If you’re looking to live your healthiest life in the new year, lowering your inflammation levels is an important thing to consider. In most cases, inflammation is perfectly normal; it’s your body’s natural response to pain and injury. However, when the issue becomes chronic, it can lead to serious health effects and even contribute to the development of diseases. And while many factors can contribute to inflammation, one of the most important changes to make is your diet.
While there are plenty of great anti-inflammatory foods to add to your plate, there’s also an unfortunate amount of popular grocery items that could have the opposite effect. To learn about some of the worst choices you should consider cutting out in 2026, we spoke to Dr. Helen Messier, MD, PhD, Chief Medical and Science Officer at Fountain Life. Find her expert advice below.
1. Refined Carbohydrates
Refined carbs like white bread and pastries are quickly digested, sending your blood sugar through the roof—and leading to fat storage. "They spike glucose and insulin, then crash—a hormonal rollercoaster that encourages fat storage and inflammation," Dr. Messier says. Choosing whole grains instead helps keep blood sugar levels stable and supports a balanced diet.

2. Processed Meats
Processed meats like hot dogs are notoriously hard to resist. But if you want to shed pounds, it's a good idea to cut these out, as they’re loaded with preservatives and inflammatory compounds. "Processed meats are often high in nitrates and AGEs (advanced glycation end products), which trigger oxidative stress and fat storage," Dr. Messier warns.

3. Vegetable Oils
Say goodbye to soybean, corn, and canola oil.
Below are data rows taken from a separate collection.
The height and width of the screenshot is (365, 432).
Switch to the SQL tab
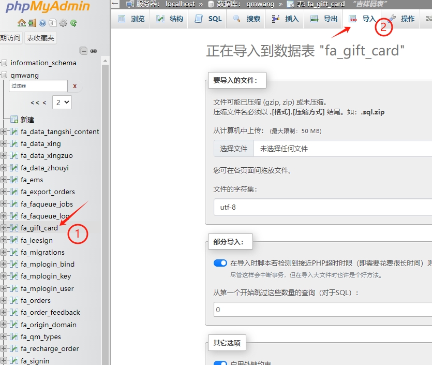[208, 19]
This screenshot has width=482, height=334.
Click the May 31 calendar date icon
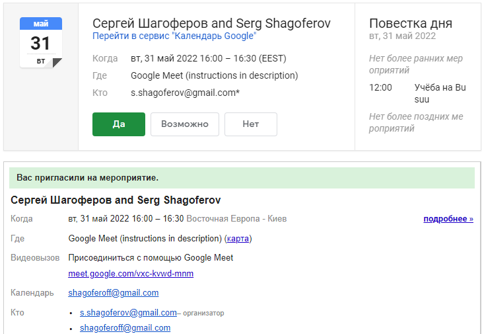(41, 42)
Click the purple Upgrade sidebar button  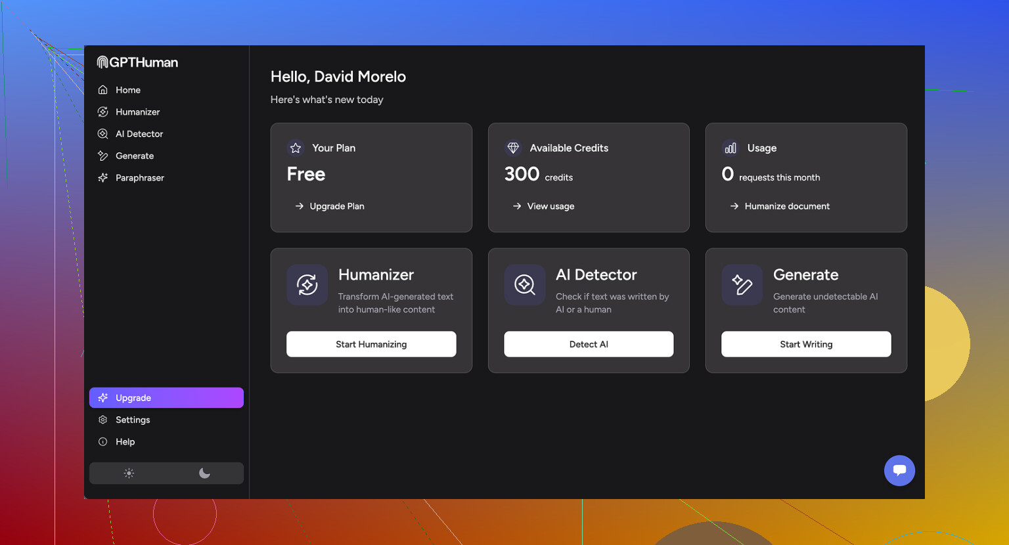[166, 398]
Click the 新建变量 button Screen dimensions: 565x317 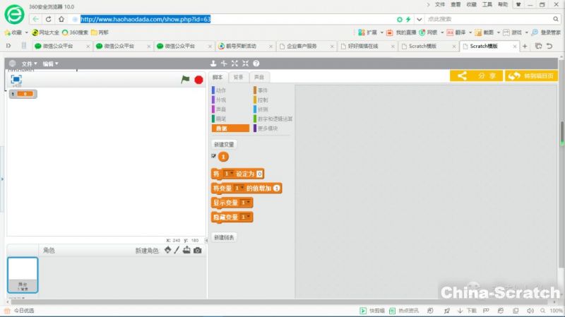click(223, 144)
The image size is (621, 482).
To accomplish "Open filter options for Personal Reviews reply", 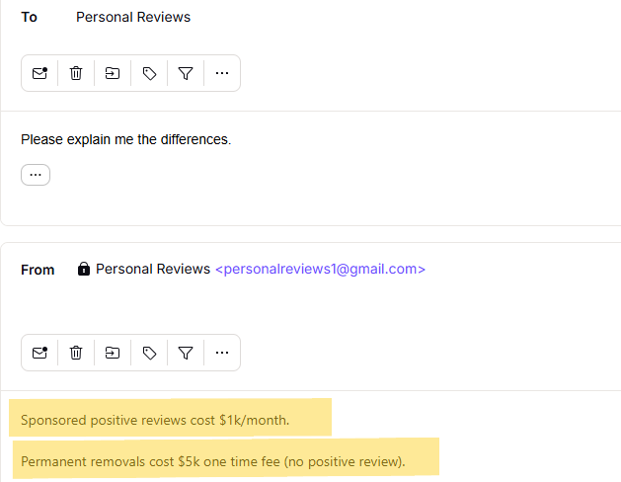I will point(186,353).
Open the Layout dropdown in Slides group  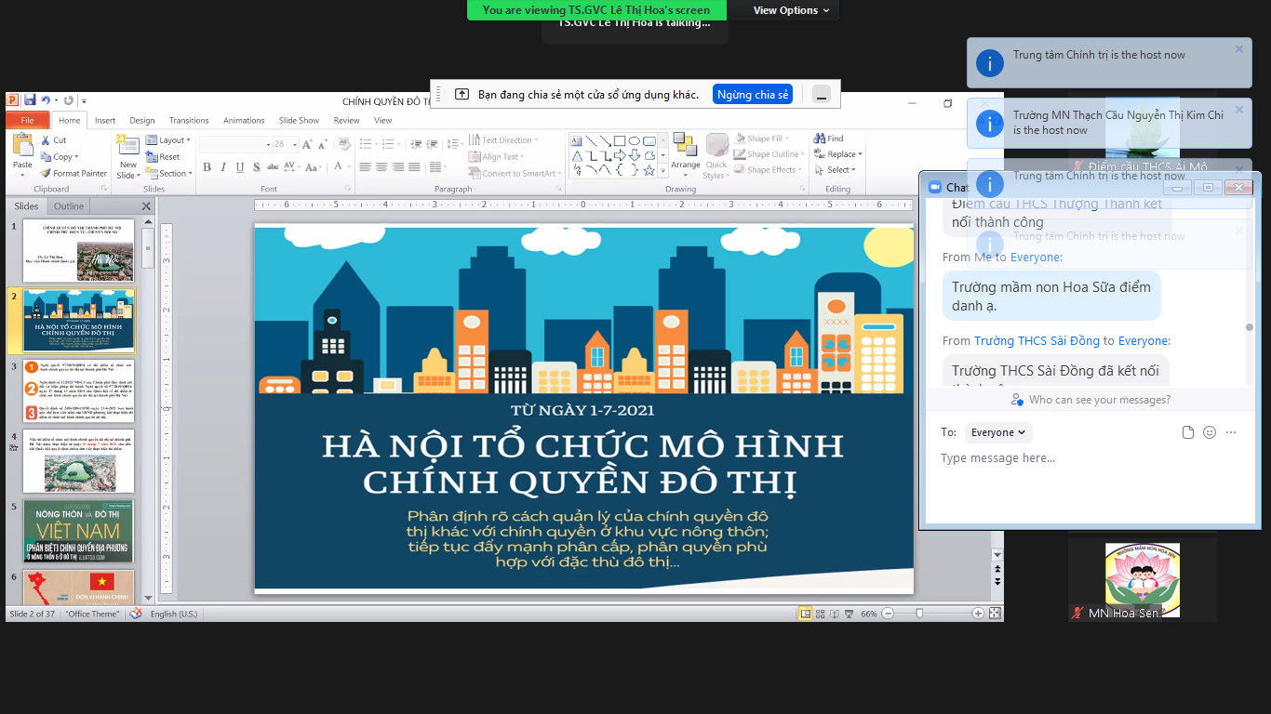pyautogui.click(x=169, y=140)
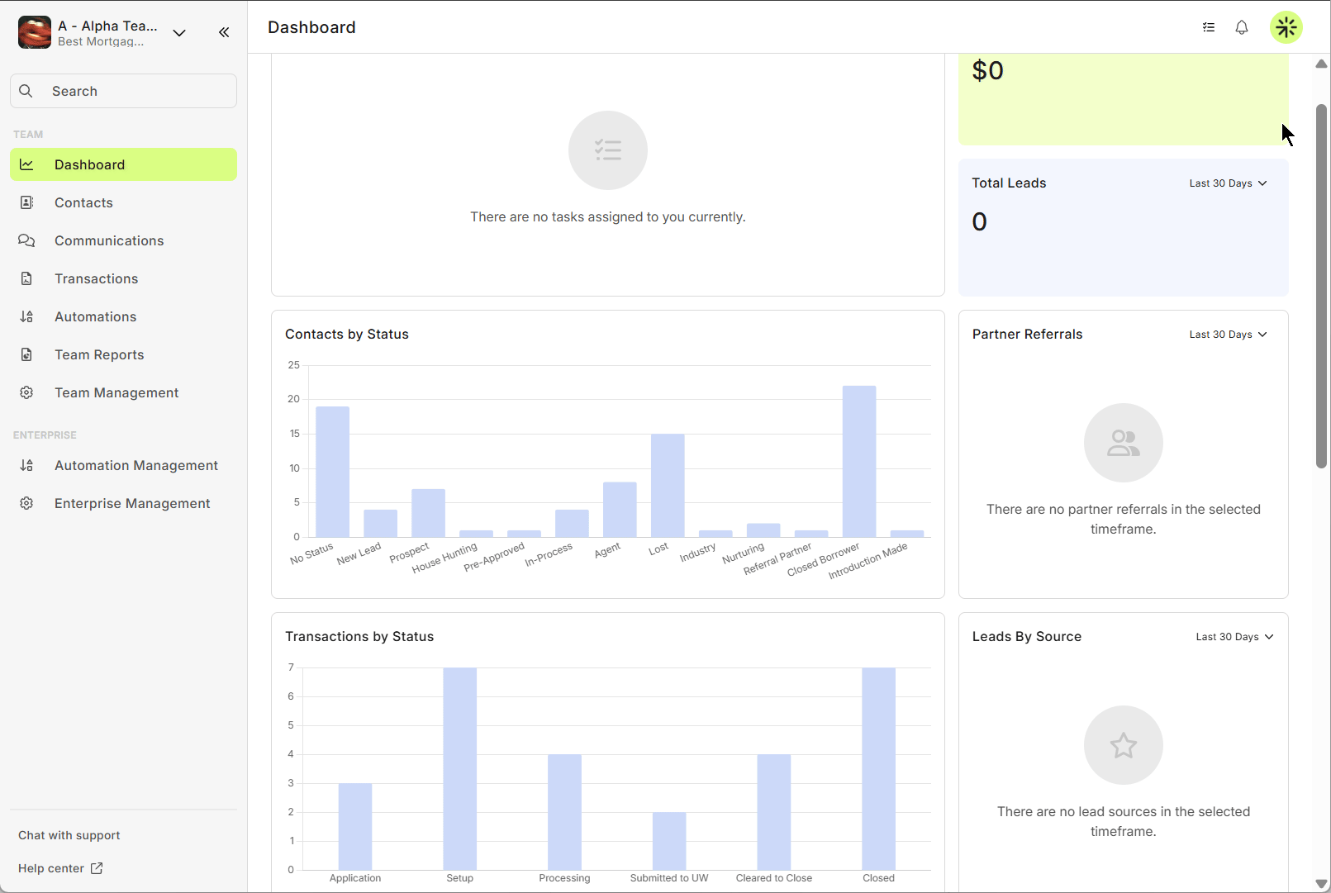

Vegetable oils can be harmful to your health due to their unhealthy fat content, Dr. Messier warns. "They’re high in omega-6 fatty acids, which in excess (without balancing omega-3s) tip the body toward a pro-inflammatory state," Dr. Messier explains. Opt for olive oil, avocado oil, or grass-fed butter instead.

4. Fried Food
Fried foods are certainly delicious, but that great taste comes at a cost. "Fried foods are often cooked in oxidized oils and are rich in inflammatory compounds like acrylamides and trans fats," Dr. Messier says. The result? Insulin resistance, weight gain, and long-term metabolic dysfunction. Say it ain't so!

5. Artificial Sweeteners
Although they're free of calories and marketed as a healthier alternative to sugar, don't be fooled; artificial sweeteners come with risks of their own. "Artificial sweeteners can alter the gut microbiome, increase insulin resistance, and indirectly promote fat gain and inflammation," Dr. Messier explains. Stick to natural alternatives like stevia or monk fruit when needed.

6. Store-bought Cookies
Store-bought cookies, laden with refined sugars, unhealthy fats, and artificial additives, can contribute significantly to weight gain and inflammation. The high sugar content in these sweet treats not only leads to an increased calorie intake but also triggers insulin spikes, promoting fat storage.